(Recorded data)

---+---

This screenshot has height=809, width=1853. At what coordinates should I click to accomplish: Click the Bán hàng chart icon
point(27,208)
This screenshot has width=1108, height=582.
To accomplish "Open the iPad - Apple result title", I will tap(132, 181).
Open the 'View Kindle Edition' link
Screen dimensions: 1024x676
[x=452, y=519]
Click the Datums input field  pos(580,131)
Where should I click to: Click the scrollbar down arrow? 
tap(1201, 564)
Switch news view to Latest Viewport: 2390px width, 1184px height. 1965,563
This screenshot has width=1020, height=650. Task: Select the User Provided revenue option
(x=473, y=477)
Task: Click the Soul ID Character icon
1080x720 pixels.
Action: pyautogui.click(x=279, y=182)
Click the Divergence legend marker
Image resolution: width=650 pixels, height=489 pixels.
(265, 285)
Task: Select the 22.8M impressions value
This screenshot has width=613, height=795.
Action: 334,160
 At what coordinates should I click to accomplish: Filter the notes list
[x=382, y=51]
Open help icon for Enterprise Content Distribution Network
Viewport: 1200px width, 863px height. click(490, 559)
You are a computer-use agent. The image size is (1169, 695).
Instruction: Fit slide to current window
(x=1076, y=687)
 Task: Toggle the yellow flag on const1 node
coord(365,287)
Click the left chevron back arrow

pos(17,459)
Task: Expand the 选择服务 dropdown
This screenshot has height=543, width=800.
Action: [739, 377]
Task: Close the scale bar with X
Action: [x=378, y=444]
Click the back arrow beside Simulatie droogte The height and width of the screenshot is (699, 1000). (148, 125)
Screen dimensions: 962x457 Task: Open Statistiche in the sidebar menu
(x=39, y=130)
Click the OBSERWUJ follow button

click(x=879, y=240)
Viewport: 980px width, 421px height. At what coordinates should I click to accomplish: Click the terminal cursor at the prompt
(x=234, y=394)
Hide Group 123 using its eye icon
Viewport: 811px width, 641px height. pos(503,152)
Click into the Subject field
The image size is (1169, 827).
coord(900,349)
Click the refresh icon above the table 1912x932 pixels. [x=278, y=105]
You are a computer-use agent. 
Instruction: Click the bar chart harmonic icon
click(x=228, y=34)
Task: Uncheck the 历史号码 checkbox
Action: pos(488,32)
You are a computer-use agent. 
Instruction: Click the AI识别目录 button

---+---

■ EXERCISE
Copy out each line of the records that holds the string "field".

■ RESULT OF THIS TASK
Click the Datums input field  pos(580,131)
Click into the Subject field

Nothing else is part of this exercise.